Allen served as a pilot in a United States Army Specialized Training Program in 1942, and was an Air Force flight surgeon from 1953 to 1955.

=== Medicine ===
Allen started his medical career as a medical resident at Freedman's Hospital, Washington, D.C., in 1944 and 1945, then went into private practice in Annapolis. He received the Maryland Medical Association award for outstanding achievements in medicine and civic affairs in 1967. He was also the medical affairs advisor to the Health Care Financing Administration in Maryland from 1981 to 1989, a member of the Board of Medical Examiners of Maryland, and director of the Health Standards and Quality Board of the Health Care Financing Administration. He was a board member of the Maryland Academy of Family Physicians and president of the medical staff of Anne Arundel Medical Center.

=== Education ===
Allen devoted much of his time to the education of youth in Maryland. He was the first African American to be appointed to the Anne Arundel County Board of Education, was a member of the board of the Anne Arundel Community College, a Trustee of the Anne Arundel County Public Library, and was vice chair for the board of regents at Morgan State University.

=== Civic involvement ===
Allen served on the boards of the YMCA, the Salvation Army, the Community Chest of Anne Arundel County, the Red Cross, the Annapolis Chamber of Commerce and the Annapolis chapter of the American Cancer Society; he was a life member of the NAACP, a member of Alpha Phi Alpha fraternity (Eta Eta Lambda chapter), and a member of the Board of stewards for his church, Mount Moriah A. M. E.

== In the legislature ==
Allen first served in the House of Delegates representing Anne Arundel County from 1967 to 1974 and then from 1990 to 1991. During his tenure in the House he was Minority whip from 1967 to 1974 and a member of the Constitutional and Administrative Law Committee, 1967–74. In the Maryland Senate he served on the Finance Committee from 1979 to 1981.
- 1990 Race for Maryland House of Delegates – District 30
Voters to choose three:

| Name | Votes | Percent | Outcome |
|---|---|---|---|
| John Astle, Dem. | 18,009 | 23% | Won |
| Aris T. Allen, Rep. | 16,951 | 22% | Won |
| Michael E. Busch, Dem. | 16,104 | 18% | Won |
| Edith Segree, Dem. | 14,341 | 18% | Lost |
| Phillip D. Bissett, Rep. | 13,321 | 17% | Lost |

==Republican activist==
Chair, Maryland state Republican Party. Chair of the Maryland delegates to the Republican National Convention, 1972. NAACP county conference award, 1976. Chair, Republican State Central Committee, 1977–79. Rotary International Paul Harris Fellowship, 1978. Candidate for lieutenant governor of Maryland, 1978. Convention secretary, Republican National Convention, 1980.
Gubernatorial General Election Results, 1978

| Candidates | Votes | Percent | Outcome |
|---|---|---|---|
| Harry R. Hughes/Samuel W. Bogley Dem. | 718,328 | 70.98% | Won |
| John Glenn Beall Jr./Aris T. Allen Rep. | 293,635 | 29.02% | Lost |

== Legacy ==
Dr. Allen died of a self-inflicted gunshot wound in Annapolis on February 8, 1991, after being diagnosed with pancreatic cancer.

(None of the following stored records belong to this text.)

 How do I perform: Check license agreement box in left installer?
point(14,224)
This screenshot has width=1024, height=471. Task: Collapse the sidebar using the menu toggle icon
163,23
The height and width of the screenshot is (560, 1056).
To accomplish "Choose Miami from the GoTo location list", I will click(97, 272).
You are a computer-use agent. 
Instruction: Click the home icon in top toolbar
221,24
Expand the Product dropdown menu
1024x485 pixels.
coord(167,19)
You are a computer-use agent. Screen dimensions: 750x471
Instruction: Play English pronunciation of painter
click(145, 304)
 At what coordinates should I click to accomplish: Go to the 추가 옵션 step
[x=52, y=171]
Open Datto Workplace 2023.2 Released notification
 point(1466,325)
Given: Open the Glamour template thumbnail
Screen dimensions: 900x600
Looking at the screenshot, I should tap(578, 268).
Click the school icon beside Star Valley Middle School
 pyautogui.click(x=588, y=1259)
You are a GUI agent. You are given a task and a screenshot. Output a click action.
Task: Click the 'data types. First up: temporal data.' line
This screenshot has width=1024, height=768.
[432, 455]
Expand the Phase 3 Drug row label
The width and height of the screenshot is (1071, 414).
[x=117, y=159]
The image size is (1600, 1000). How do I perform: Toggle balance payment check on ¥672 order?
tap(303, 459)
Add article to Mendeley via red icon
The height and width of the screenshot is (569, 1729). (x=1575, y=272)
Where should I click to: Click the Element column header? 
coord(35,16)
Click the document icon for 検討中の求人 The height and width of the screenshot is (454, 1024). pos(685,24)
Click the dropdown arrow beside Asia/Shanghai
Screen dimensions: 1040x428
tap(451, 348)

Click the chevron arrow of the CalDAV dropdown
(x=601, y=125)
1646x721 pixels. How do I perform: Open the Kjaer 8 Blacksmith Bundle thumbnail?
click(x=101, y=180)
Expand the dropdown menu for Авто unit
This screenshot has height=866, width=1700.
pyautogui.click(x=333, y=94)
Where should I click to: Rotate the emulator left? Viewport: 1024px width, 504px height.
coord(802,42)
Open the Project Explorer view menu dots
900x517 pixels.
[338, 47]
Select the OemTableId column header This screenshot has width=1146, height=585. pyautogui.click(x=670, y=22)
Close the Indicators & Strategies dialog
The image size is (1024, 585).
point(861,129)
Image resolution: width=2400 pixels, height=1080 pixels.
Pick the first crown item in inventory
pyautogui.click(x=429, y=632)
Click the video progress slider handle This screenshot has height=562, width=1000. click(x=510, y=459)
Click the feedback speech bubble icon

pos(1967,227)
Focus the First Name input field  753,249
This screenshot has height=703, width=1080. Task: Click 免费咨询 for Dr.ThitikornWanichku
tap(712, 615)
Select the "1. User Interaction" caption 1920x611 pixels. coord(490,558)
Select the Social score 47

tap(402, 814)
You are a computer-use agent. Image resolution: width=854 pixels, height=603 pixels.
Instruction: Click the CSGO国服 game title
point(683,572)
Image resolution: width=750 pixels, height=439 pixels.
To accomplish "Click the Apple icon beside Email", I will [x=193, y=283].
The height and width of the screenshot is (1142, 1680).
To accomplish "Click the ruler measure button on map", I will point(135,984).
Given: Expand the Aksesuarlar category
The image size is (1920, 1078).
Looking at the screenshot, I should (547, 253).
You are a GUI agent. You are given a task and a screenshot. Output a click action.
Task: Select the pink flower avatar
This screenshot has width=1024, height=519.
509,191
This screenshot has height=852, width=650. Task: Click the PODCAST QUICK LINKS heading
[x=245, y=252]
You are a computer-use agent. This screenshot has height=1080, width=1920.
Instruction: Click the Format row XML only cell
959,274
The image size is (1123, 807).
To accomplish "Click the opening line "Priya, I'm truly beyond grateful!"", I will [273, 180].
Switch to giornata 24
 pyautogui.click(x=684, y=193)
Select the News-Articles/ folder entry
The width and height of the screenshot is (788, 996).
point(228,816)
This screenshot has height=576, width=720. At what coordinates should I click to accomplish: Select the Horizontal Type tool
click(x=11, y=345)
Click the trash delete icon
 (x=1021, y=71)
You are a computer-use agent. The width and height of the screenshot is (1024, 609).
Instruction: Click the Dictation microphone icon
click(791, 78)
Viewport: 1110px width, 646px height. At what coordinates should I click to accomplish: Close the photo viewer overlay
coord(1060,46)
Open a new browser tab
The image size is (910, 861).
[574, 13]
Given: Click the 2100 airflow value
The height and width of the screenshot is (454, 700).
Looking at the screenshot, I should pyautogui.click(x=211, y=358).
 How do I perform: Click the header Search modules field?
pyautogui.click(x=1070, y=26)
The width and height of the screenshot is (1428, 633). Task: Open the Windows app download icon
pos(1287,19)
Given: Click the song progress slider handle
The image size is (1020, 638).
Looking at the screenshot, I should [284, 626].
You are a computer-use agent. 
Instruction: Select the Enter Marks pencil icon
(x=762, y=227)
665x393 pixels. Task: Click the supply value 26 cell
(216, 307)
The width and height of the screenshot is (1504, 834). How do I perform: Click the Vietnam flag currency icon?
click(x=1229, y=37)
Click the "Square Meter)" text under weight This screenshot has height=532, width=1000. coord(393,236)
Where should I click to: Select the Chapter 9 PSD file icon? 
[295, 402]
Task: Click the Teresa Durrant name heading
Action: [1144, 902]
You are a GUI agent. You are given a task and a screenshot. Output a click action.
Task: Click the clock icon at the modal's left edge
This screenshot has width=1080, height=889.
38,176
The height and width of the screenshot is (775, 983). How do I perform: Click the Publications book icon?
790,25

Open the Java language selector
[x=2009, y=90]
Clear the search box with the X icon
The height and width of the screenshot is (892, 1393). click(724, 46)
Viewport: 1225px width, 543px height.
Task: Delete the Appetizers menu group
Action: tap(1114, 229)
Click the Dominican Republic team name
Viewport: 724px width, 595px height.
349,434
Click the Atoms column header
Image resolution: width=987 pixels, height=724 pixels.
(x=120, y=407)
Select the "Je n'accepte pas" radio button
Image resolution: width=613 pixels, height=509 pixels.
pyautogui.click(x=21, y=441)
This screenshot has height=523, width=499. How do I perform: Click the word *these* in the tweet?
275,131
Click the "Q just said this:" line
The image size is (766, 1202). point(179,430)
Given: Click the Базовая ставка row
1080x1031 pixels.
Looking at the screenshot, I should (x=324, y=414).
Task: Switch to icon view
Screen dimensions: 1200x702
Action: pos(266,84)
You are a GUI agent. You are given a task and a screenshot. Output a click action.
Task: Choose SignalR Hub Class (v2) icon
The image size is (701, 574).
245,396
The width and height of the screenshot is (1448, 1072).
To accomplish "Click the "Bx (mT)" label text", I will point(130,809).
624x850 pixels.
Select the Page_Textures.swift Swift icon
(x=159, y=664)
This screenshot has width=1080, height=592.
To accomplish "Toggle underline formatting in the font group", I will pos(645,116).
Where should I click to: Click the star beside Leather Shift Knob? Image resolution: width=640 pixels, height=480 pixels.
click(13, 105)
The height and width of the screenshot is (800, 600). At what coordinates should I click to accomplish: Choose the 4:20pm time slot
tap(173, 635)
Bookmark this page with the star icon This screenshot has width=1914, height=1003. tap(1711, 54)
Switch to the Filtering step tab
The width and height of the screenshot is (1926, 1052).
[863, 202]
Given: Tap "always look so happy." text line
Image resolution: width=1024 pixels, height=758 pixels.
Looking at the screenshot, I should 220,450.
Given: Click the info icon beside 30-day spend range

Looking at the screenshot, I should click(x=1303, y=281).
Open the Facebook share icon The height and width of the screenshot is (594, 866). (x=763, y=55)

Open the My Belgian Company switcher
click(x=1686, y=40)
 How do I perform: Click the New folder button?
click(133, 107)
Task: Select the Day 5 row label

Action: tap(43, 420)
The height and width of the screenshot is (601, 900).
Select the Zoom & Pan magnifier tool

A freeway, Aris T. Allen Boulevard (Maryland Route 665), is named for Allen, who died the year prior to its completion.

The text of the memorial reads:
A man of honor...A distinguished career of professional and public service...As a Medical Doctor...As a member of the Maryland State Legislature...As an appointee of The President of the United States, to serve his Country on the National level...And as a caring person who has served his community in so many other ways...To help people in need...To provide opportunity for every citizen...And to set an example that brings out the very best in us.